◆ **Work task**: Up to and including the line that contains "Atölyeler (272, 914)", repeat each line of the data exactly, starting from the first.

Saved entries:
= Beginning of Section =

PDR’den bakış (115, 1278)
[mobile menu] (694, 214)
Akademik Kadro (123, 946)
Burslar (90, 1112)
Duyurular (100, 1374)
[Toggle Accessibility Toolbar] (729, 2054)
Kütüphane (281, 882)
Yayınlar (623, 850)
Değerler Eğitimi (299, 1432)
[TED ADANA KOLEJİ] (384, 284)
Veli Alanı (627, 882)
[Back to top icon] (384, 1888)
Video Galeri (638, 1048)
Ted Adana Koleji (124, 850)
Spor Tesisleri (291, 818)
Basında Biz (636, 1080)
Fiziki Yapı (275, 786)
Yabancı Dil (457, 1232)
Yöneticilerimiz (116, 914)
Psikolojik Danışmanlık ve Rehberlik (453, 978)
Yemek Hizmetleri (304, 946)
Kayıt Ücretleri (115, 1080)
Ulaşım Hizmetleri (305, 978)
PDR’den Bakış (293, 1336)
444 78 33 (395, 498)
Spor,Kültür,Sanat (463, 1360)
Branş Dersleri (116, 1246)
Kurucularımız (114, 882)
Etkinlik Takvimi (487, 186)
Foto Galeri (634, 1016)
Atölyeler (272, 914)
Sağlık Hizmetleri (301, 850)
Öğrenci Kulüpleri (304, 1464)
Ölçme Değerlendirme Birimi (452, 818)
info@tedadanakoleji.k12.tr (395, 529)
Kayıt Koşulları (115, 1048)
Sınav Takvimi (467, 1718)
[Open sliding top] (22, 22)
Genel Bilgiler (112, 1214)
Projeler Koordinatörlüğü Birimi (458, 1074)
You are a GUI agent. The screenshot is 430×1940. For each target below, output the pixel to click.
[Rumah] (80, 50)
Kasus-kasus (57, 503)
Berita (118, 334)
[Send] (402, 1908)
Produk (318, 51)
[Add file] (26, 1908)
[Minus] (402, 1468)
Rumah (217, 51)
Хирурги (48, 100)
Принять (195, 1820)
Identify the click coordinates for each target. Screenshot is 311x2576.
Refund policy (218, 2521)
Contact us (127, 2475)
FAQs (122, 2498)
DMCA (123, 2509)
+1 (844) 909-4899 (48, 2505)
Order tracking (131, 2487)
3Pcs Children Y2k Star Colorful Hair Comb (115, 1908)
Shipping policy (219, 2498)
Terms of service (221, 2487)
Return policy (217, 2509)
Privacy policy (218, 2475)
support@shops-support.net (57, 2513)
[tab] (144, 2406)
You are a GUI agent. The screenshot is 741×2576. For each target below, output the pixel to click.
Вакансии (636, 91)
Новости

= End of Section =

◆ **Result**:
PDR’den bakış (115, 1278)
[mobile menu] (694, 214)
Akademik Kadro (123, 946)
Burslar (90, 1112)
Duyurular (100, 1374)
[Toggle Accessibility Toolbar] (729, 2054)
Kütüphane (281, 882)
Yayınlar (623, 850)
Değerler Eğitimi (299, 1432)
[TED ADANA KOLEJİ] (384, 284)
Veli Alanı (627, 882)
[Back to top icon] (384, 1888)
Video Galeri (638, 1048)
Ted Adana Koleji (124, 850)
Spor Tesisleri (291, 818)
Basında Biz (636, 1080)
Fiziki Yapı (275, 786)
Yabancı Dil (457, 1232)
Yöneticilerimiz (116, 914)
Psikolojik Danışmanlık ve Rehberlik (453, 978)
Yemek Hizmetleri (304, 946)
Kayıt Ücretleri (115, 1080)
Ulaşım Hizmetleri (305, 978)
PDR’den Bakış (293, 1336)
444 78 33 (395, 498)
Spor,Kültür,Sanat (463, 1360)
Branş Dersleri (116, 1246)
Kurucularımız (114, 882)
Etkinlik Takvimi (487, 186)
Foto Galeri (634, 1016)
Atölyeler (272, 914)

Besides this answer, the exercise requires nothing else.